In early 1948, the virus was isolated from the Aedes (Stegomyia) Africanus mosquito in the same forest, implicating the Aedes genus as vectors of the virus. Its isolation from humans was first performed in clinical studies in 1968 in Nigeria, 21 years after its discovery (Fagbami AH 1979). However, from 1951-1981 there were several cases of human infection reported in Africa (e.g. Uganda, Egypt, and Tanzania) and Asia (e.g. Thailand, Malaysia, and the Philippines). By April 2007, the Zika virus had spread outside of its usual geographic range (Africa and Asia) with an outbreak on Yap Island in the Federated States of Micronesia (Pacific Islands). Six years later, the virus re-emerged in French Polynesia (including Tahiti and Bora Bora) causing an outbreak which lasted from 2013-2014. Also in 2014, there were outbreaks in New Caledonia and Easter Island. As mentioned, 2015 saw several outbreaks predominantly in the Americas and the Caribbean, with Brazil being the most affected country.

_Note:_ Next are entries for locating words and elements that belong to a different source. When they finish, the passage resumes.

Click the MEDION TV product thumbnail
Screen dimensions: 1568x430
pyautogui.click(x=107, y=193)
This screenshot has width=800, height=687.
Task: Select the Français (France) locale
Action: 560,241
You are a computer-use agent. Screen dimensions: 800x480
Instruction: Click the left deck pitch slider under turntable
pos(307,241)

According to the United States Centers for Disease Control and Prevention, at least 34 countries have reported past or current evidence of Zika virus transmission.
The Zika virus is mainly transmitted by Aedes species mosquitoes, specifically Aedes aegypti, which is known to be prevalent in urban areas and is responsible for the current outbreak in Brazil. The virus breeds in these mosquitoes without causing harm, and remain for the entire life span of the insect. It is then transmitted whenever the mosquito takes its next blood meal (Ioos et al. 2014). The Zika virus can also be transmitted from mother to child, and one case of sexual transmission has been reported (Foy et al. 2011). Zika virus infection is mostly asymptomatic (approximately 80% of cases), but symptoms can range from mild, such as low-grade fever, skin rash, and achy joints, to serious neurological diseases such as Guillain-Barre syndrome and microcephaly, which is currently a major concern in Brazil. There is no treatment or prophylactic vaccine for Zika virus disease, and avoiding mosquitoes and managing symptoms are currently the main strategies for disease control.

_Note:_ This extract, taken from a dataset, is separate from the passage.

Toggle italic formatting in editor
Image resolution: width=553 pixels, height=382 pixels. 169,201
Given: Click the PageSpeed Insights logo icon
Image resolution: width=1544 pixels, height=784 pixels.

The Zika virus is less popular than its high profile cousins of the Flaviviridae family of viruses, which include dengue, yellow fever, West Nile, and Japanese encephalitis virus; and as such the pathogenesis of Zika virus disease is poorly understood.

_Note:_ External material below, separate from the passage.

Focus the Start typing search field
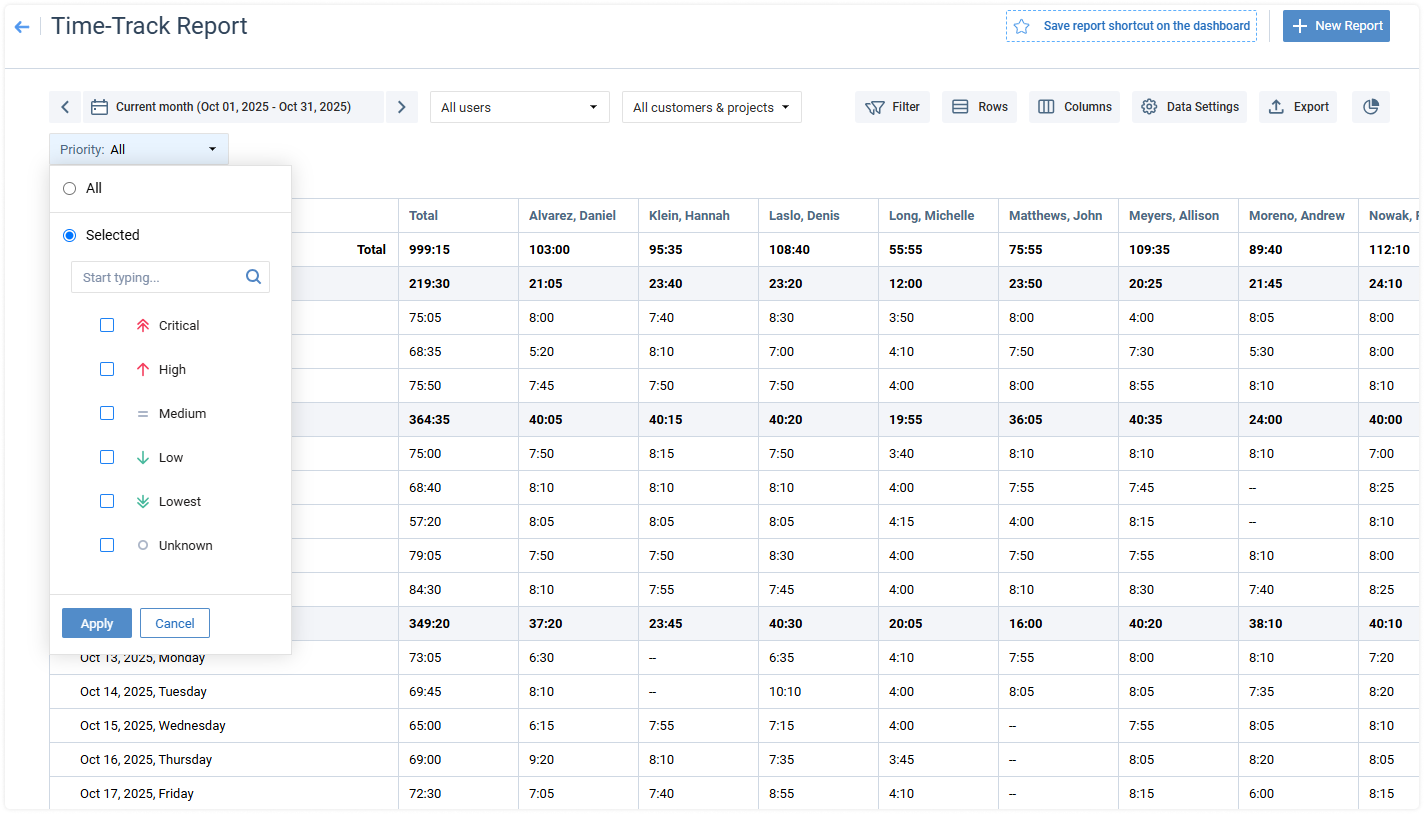 point(158,277)
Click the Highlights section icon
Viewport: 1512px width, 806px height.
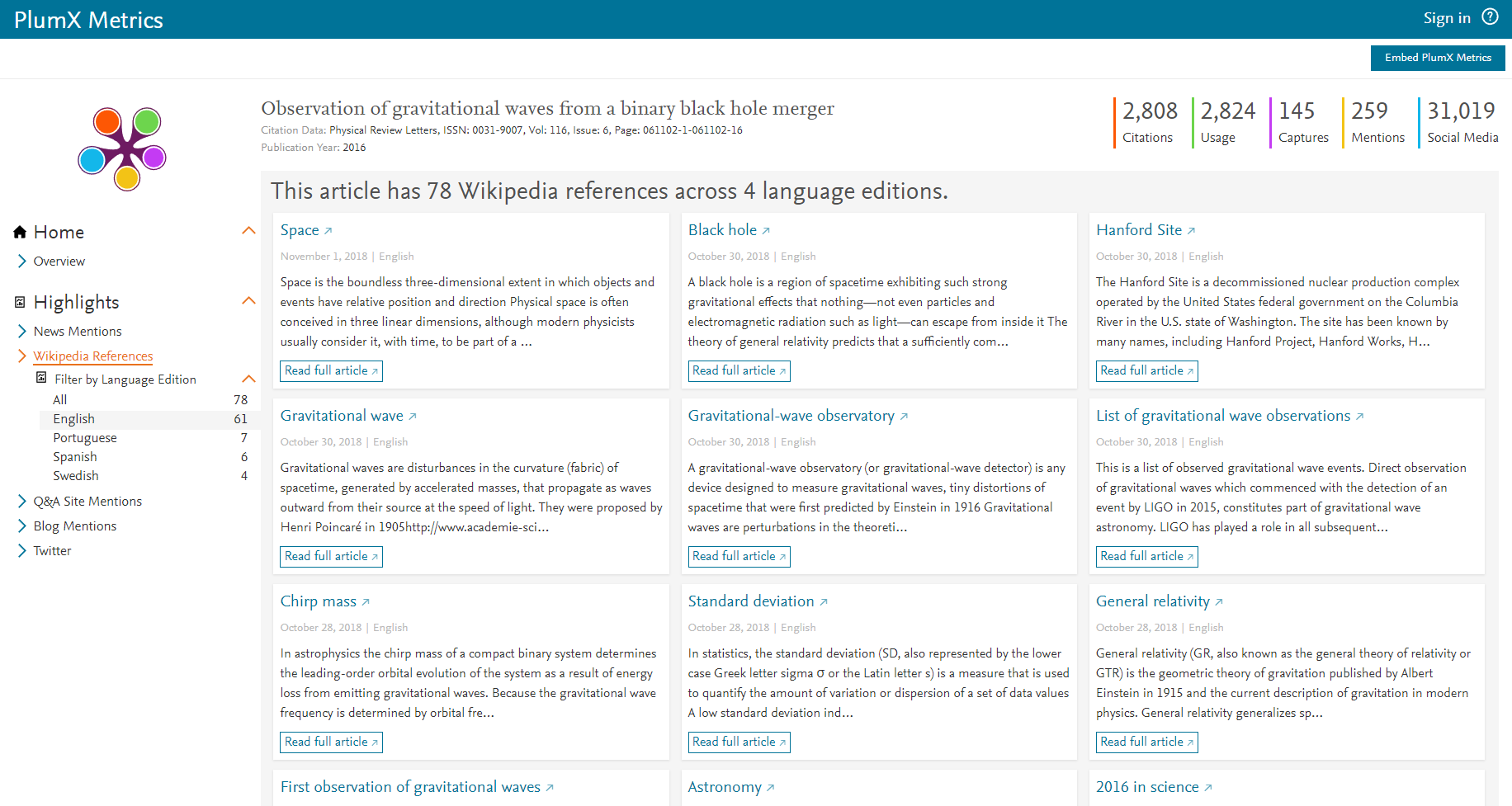tap(21, 302)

Zika virus has been classified as an arbovirus that contains positive single stranded genomic RNA. And a recent study by Hamel et al. (2015) has provided significant insight into its biology. Using the Zika virus strain isolated from the 2013/2014 outbreak in French Polynesia, it was demonstrated that human dermal fibroblasts, epidermal keratinocytes, and immature dendritic cells are the cell types primarily infected by the Zika virus. When a blood-feeding female mosquito of the Aedes genus injects the virus in the skin of the host, it then enters these cells via cell surface entry/adhesive factors such as DC sign, AXL, Tyro3, and Tim-1. Once inside the cell, the virus then induces apoptosis and autophagy, which allows its release from the infected cell for further infection of other cells and increases viral replication, respectively. Replication of the virus leads to activation of an anti-viral innate immune response by the host, which involves the production of type 1 interferons in infected cells (Hamel et al. 2015).
Currently, the Zika virus is relatively unknown, but it may soon rise to fame this year.